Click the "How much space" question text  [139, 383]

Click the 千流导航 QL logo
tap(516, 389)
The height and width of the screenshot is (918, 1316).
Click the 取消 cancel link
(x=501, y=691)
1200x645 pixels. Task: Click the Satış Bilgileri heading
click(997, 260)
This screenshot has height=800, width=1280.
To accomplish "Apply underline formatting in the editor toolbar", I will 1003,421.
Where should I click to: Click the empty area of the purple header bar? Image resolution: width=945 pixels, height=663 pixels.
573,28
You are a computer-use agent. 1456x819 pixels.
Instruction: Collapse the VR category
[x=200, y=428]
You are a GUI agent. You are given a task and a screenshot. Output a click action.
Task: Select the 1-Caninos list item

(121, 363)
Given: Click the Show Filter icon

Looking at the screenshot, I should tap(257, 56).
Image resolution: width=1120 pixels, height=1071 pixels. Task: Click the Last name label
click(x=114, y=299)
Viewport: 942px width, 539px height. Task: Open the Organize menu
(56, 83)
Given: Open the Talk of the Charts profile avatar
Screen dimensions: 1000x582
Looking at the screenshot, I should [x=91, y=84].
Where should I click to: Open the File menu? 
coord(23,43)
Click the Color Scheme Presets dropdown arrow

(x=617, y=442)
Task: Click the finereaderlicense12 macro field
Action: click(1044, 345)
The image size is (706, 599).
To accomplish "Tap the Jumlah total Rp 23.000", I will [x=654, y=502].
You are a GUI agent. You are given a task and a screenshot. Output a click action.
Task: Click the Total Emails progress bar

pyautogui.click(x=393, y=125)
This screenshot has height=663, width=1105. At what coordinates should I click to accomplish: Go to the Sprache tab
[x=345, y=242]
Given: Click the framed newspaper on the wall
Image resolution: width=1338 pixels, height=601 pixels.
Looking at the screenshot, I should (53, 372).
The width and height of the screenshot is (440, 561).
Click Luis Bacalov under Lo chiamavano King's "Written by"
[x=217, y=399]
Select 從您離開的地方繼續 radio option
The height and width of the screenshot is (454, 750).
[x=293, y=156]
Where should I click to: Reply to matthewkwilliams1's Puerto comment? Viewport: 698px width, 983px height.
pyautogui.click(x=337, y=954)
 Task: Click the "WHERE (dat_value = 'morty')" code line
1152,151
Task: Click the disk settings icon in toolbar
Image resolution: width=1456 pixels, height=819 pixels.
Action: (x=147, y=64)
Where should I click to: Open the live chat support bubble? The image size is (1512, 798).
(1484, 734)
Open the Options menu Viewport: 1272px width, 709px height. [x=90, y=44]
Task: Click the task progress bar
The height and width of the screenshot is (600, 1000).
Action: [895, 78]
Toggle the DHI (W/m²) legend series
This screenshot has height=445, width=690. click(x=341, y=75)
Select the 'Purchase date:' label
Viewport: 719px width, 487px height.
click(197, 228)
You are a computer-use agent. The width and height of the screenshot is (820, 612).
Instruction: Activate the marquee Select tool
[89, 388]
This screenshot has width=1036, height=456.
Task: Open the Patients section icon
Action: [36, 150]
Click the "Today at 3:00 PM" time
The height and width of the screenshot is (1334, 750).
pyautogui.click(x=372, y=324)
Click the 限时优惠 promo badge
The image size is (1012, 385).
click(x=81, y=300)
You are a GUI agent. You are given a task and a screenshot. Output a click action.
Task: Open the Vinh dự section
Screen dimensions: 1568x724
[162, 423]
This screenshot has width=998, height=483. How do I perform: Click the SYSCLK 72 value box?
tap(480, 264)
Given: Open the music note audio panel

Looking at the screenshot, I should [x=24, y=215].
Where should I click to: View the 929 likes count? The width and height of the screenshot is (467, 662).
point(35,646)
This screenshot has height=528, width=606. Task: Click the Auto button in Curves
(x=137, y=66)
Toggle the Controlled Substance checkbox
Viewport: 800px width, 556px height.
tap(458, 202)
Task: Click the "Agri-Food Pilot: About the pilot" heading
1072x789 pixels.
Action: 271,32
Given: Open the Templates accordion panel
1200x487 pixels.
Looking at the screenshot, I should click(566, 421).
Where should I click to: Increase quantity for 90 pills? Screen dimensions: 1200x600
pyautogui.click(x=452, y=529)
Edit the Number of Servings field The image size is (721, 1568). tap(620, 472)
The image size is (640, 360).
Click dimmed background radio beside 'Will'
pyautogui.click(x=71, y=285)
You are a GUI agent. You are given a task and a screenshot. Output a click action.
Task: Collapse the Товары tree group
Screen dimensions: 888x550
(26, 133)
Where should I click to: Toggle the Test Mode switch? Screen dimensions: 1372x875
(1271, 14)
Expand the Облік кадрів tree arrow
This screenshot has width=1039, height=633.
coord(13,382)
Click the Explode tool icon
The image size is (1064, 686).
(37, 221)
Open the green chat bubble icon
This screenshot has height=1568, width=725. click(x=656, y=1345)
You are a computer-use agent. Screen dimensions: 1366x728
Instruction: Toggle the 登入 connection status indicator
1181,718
◇ ◇ ◇ ◇
→ EXERCISE INSTRUCTIONS: In full and without any edits, output the material above.

→ RESULT OF THIS EXERCISE:
Click the "How much space" question text  [139, 383]

Click the 千流导航 QL logo
tap(516, 389)
The height and width of the screenshot is (918, 1316).
Click the 取消 cancel link
(x=501, y=691)
1200x645 pixels. Task: Click the Satış Bilgileri heading
click(997, 260)
This screenshot has height=800, width=1280.
To accomplish "Apply underline formatting in the editor toolbar", I will 1003,421.
Where should I click to: Click the empty area of the purple header bar? Image resolution: width=945 pixels, height=663 pixels.
573,28
You are a computer-use agent. 1456x819 pixels.
Instruction: Collapse the VR category
[x=200, y=428]
You are a GUI agent. You are given a task and a screenshot. Output a click action.
Task: Select the 1-Caninos list item

(121, 363)
Given: Click the Show Filter icon

Looking at the screenshot, I should tap(257, 56).
Image resolution: width=1120 pixels, height=1071 pixels. Task: Click the Last name label
click(x=114, y=299)
Viewport: 942px width, 539px height. Task: Open the Organize menu
(56, 83)
Given: Open the Talk of the Charts profile avatar
Screen dimensions: 1000x582
Looking at the screenshot, I should [x=91, y=84].
Where should I click to: Open the File menu? 
coord(23,43)
Click the Color Scheme Presets dropdown arrow

(x=617, y=442)
Task: Click the finereaderlicense12 macro field
Action: click(1044, 345)
The image size is (706, 599).
To accomplish "Tap the Jumlah total Rp 23.000", I will [x=654, y=502].
You are a GUI agent. You are given a task and a screenshot. Output a click action.
Task: Click the Total Emails progress bar

pyautogui.click(x=393, y=125)
This screenshot has height=663, width=1105. At what coordinates should I click to accomplish: Go to the Sprache tab
[x=345, y=242]
Given: Click the framed newspaper on the wall
Image resolution: width=1338 pixels, height=601 pixels.
Looking at the screenshot, I should (53, 372).
The width and height of the screenshot is (440, 561).
Click Luis Bacalov under Lo chiamavano King's "Written by"
[x=217, y=399]
Select 從您離開的地方繼續 radio option
The height and width of the screenshot is (454, 750).
[x=293, y=156]
Where should I click to: Reply to matthewkwilliams1's Puerto comment? Viewport: 698px width, 983px height.
pyautogui.click(x=337, y=954)
 Task: Click the "WHERE (dat_value = 'morty')" code line
1152,151
Task: Click the disk settings icon in toolbar
Image resolution: width=1456 pixels, height=819 pixels.
Action: (x=147, y=64)
Where should I click to: Open the live chat support bubble? The image size is (1512, 798).
(1484, 734)
Open the Options menu Viewport: 1272px width, 709px height. [x=90, y=44]
Task: Click the task progress bar
The height and width of the screenshot is (600, 1000).
Action: [895, 78]
Toggle the DHI (W/m²) legend series
This screenshot has height=445, width=690. click(x=341, y=75)
Select the 'Purchase date:' label
Viewport: 719px width, 487px height.
click(197, 228)
You are a computer-use agent. The width and height of the screenshot is (820, 612).
Instruction: Activate the marquee Select tool
[89, 388]
This screenshot has width=1036, height=456.
Task: Open the Patients section icon
Action: [36, 150]
Click the "Today at 3:00 PM" time
The height and width of the screenshot is (1334, 750).
pyautogui.click(x=372, y=324)
Click the 限时优惠 promo badge
The image size is (1012, 385).
click(x=81, y=300)
You are a GUI agent. You are given a task and a screenshot. Output a click action.
Task: Open the Vinh dự section
Screen dimensions: 1568x724
[162, 423]
This screenshot has width=998, height=483. How do I perform: Click the SYSCLK 72 value box?
tap(480, 264)
Given: Open the music note audio panel

Looking at the screenshot, I should [x=24, y=215].
Where should I click to: View the 929 likes count? The width and height of the screenshot is (467, 662).
point(35,646)
This screenshot has height=528, width=606. Task: Click the Auto button in Curves
(x=137, y=66)
Toggle the Controlled Substance checkbox
Viewport: 800px width, 556px height.
tap(458, 202)
Task: Click the "Agri-Food Pilot: About the pilot" heading
1072x789 pixels.
Action: 271,32
Given: Open the Templates accordion panel
1200x487 pixels.
Looking at the screenshot, I should click(566, 421).
Where should I click to: Increase quantity for 90 pills? Screen dimensions: 1200x600
pyautogui.click(x=452, y=529)
Edit the Number of Servings field The image size is (721, 1568). tap(620, 472)
The image size is (640, 360).
Click dimmed background radio beside 'Will'
pyautogui.click(x=71, y=285)
You are a GUI agent. You are given a task and a screenshot. Output a click action.
Task: Collapse the Товары tree group
Screen dimensions: 888x550
(26, 133)
Where should I click to: Toggle the Test Mode switch? Screen dimensions: 1372x875
(1271, 14)
Expand the Облік кадрів tree arrow
This screenshot has width=1039, height=633.
coord(13,382)
Click the Explode tool icon
The image size is (1064, 686).
(37, 221)
Open the green chat bubble icon
This screenshot has height=1568, width=725. click(x=656, y=1345)
You are a computer-use agent. Screen dimensions: 1366x728
Instruction: Toggle the 登入 connection status indicator
1181,718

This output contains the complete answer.